When 'It Works' Becomes the Problem
A while back I worked on a system built entirely on .NET 4.8, MSSQL Server, SSIS, and Windows Server 2019. Everything was locked into the Microsoft stack, Visual Studio, AD, and tools that only worked on Windows.
The system had been running for years with zero documentation and tons of hardcoded logic. The team knew it deeply but had been working in isolation so long that questioning anything felt like drag. It wasn’t broken so why fix it?
I raised some flags about how hard onboarding new developers would be, how easy breakable the codebase had become and how risky it was to be so deeply tied to one vendor. The response? Shrugs and silence. It worked so why fix it?
Then we suddenly needed to port it to .NET core, this brought out a lot of difficulties. Third party libraries had not been ported, we had all window specific code, Windows authentication, Windows services etc.

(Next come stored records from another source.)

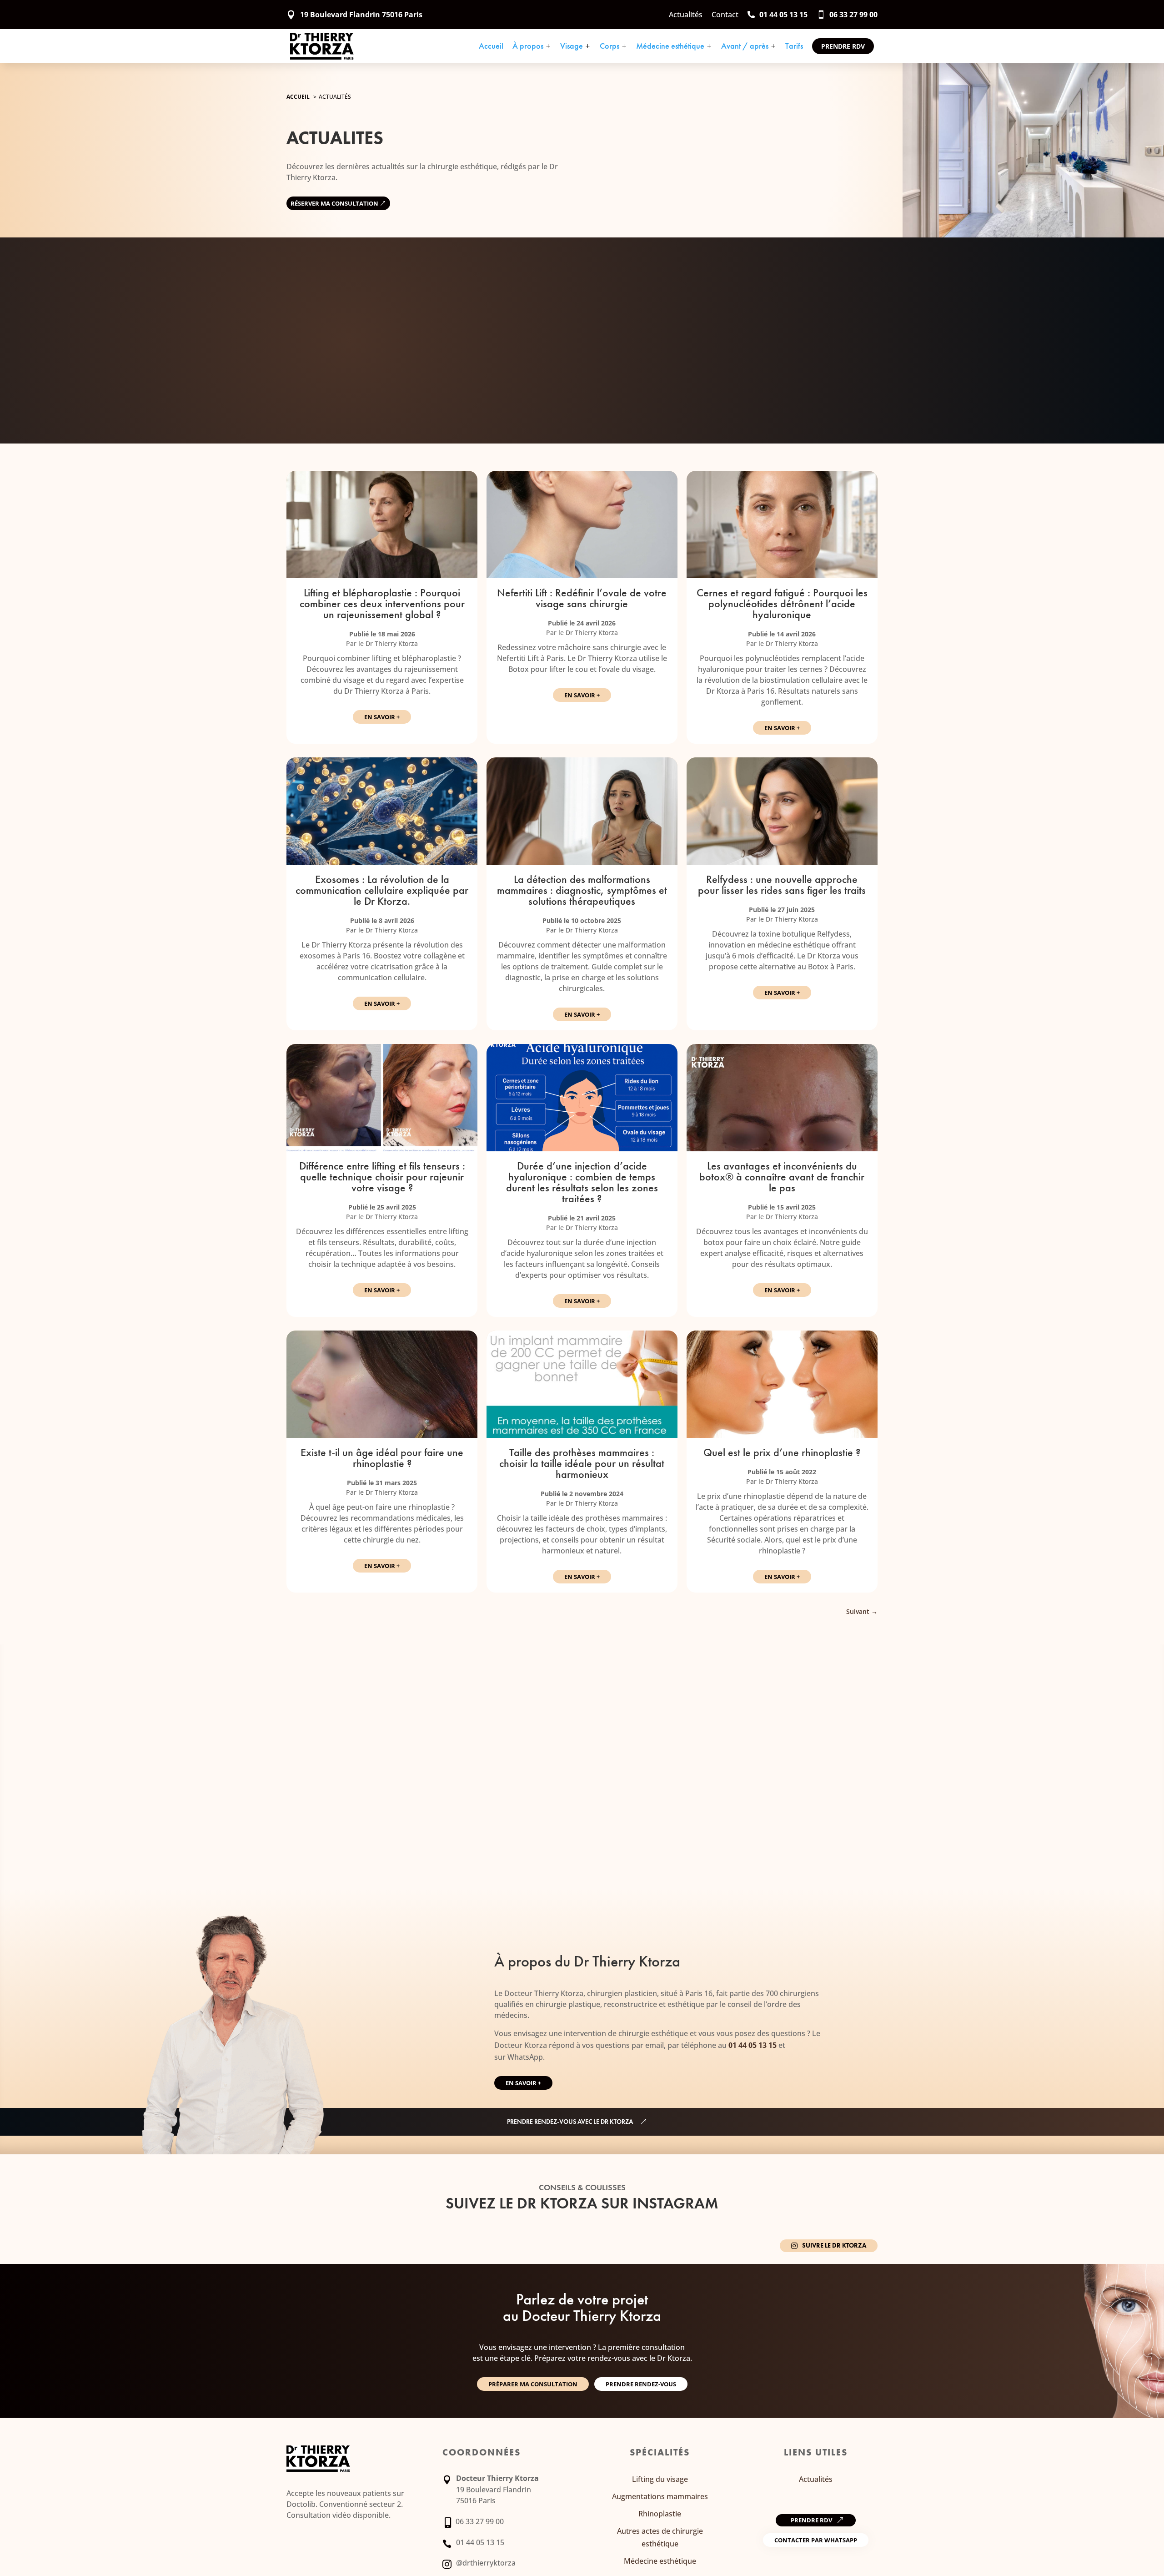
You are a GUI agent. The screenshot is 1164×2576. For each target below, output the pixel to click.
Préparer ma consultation (532, 2384)
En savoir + (382, 717)
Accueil (491, 46)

Deployment would also be an issue. Basically a headache and we could not switch over because the codebase was so reliant on Windows platform.
That taught me to avoid deep vendor lock in. Being all in on one platform feels easier short term but it kills flexibility in the long run. It makes change harder, makes hiring harder and it makes your stack age faster than you think.
The client had no technical background, so they never pushed back. The team was comfortable. The system ran. Everything seemed fine from the inside.
From the outside it felt like watching something slowly crumble. Not broken today but in the meanwhile technical debt piling up year after year.
I usually enjoy improving legacy code. But this one was different. It wasn’t just the code it was the mindset. Resistant to change and suspicious of improvement.
If there’s a takeaway here, it’s this “just because something works doesn’t mean it’s working well”. Stability is not the same as sustainability. And the longer you wait to modernize the harder it gets.
If I ever catch myself clinging to old tools just because “they still work” I hope someone calls me out (or slaps me).